抜粋.

----------------

女性は保護されるべき存在 男性優位の原則

女性はヴェールを着用 一夫多妻制:4人妻。平等に扱うことが条件

*教科書に出てくる女性

ファーティマ:ムハンマドの娘で[10     ]はその婿

補足

 『コーラン』と『ハディース』では「女性は男性を誘惑するもの」とされ、「大事なところは慎み深く隠す」ということで女性は人前に出るときはヴェールを着用、それ以外にも種々の男女隔離の習慣があります。

 一夫多妻制について『コーラン』「女人の章」第3節はこうあります。

気に入った女性を二人なり三人なり、あるいは四人なり娶れ

もし妻を公平に扱いかねることを心配するなら、一人だけを娶っておけ。お前たちがいかに切望しても、女たちを公平に扱うことはできない(第129節) 

 当時は男性が戦争等で死亡し、寡婦や孤児が発生するのが日常ですから、それを救済する措置(五行のひとつ)とも言えます。四人の妻を公平に扱うにはよほどの財力が必要なので、基本は一夫一婦と考えられます。

 現在は一夫多妻制を法的に規制しようとする国が増えており、また一夫多妻制に関する法的な規制のない国でも、経済的、倫理的な理由から実質的には一夫一妻制がほとんどだそうです。

 またヴェールの着用が現代では女性の社会進出を進めている面もあるようです。

----------------

記録データ.
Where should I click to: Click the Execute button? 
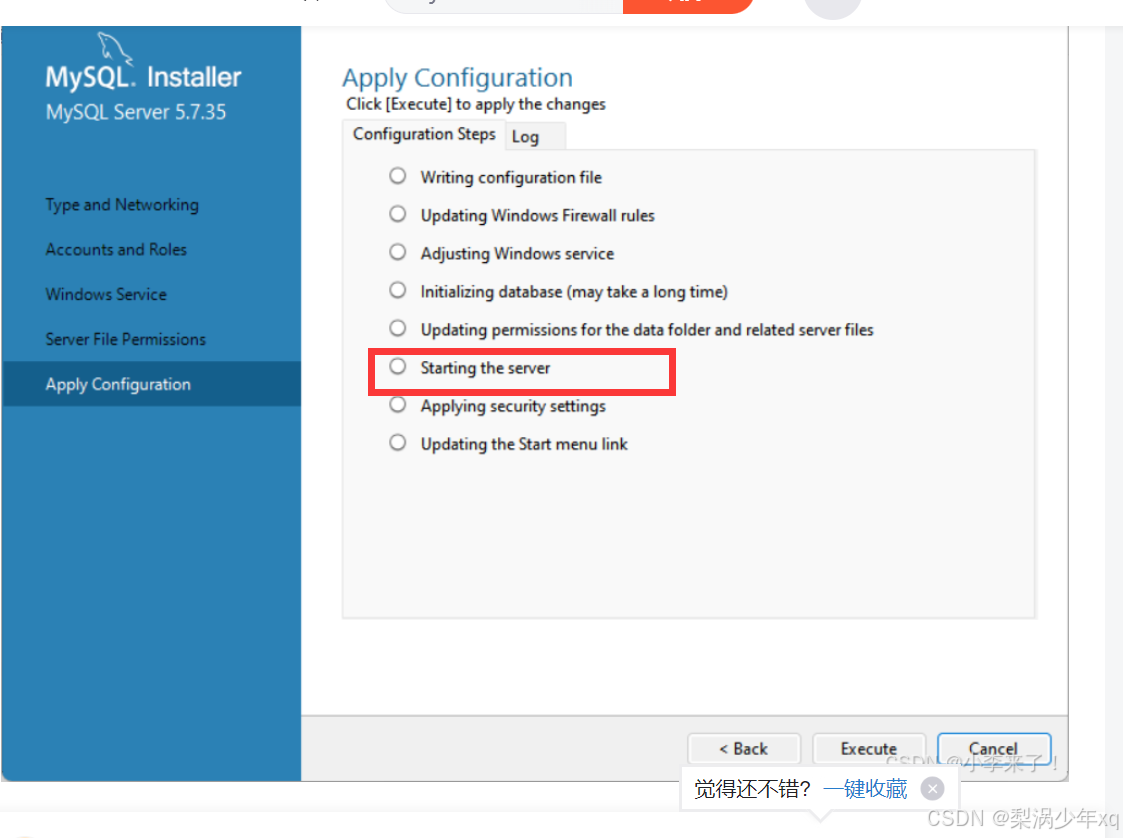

----------------

実施事項.
[1] 次の記述(a)〜(c)が抜粋の内容と一致するかを、それぞれ「はい」か「いいえ」で答え、判断の根拠となる抜粋中の語句を正確に引用してください。
(a) 女性は人前に出るときにヴェールを着用するとされている。
(b) 一夫多妻制に関する法的な規制のない国では、実質的に一夫多妻制が大半を占めている。
(c) 一夫多妻制は、寡婦や孤児を救済する措置とも言える。
[2] 抜粋のうち「当時は男性が戦争等で死亡し、」から「一妻制がほとんどだそうです。」までを、一字一句違えずに打ち直してください。

最終結果.
[1]
(a) はい:「女性は人前に出るときはヴェールを着用」
(b) いいえ:「実質的には一夫一妻制がほとんどだそうです」
(c) はい:「寡婦や孤児が発生するのが日常ですから、それを救済する措置(五行のひとつ)とも言えます」

[2]
当時は男性が戦争等で死亡し、寡婦や孤児が発生するのが日常ですから、それを救済する措置(五行のひとつ)とも言えます。四人の妻を公平に扱うにはよほどの財力が必要なので、基本は一夫一婦と考えられます。

 現在は一夫多妻制を法的に規制しようとする国が増えており、また一夫多妻制に関する法的な規制のない国でも、経済的、倫理的な理由から実質的には一夫一妻制がほとんどだそうです。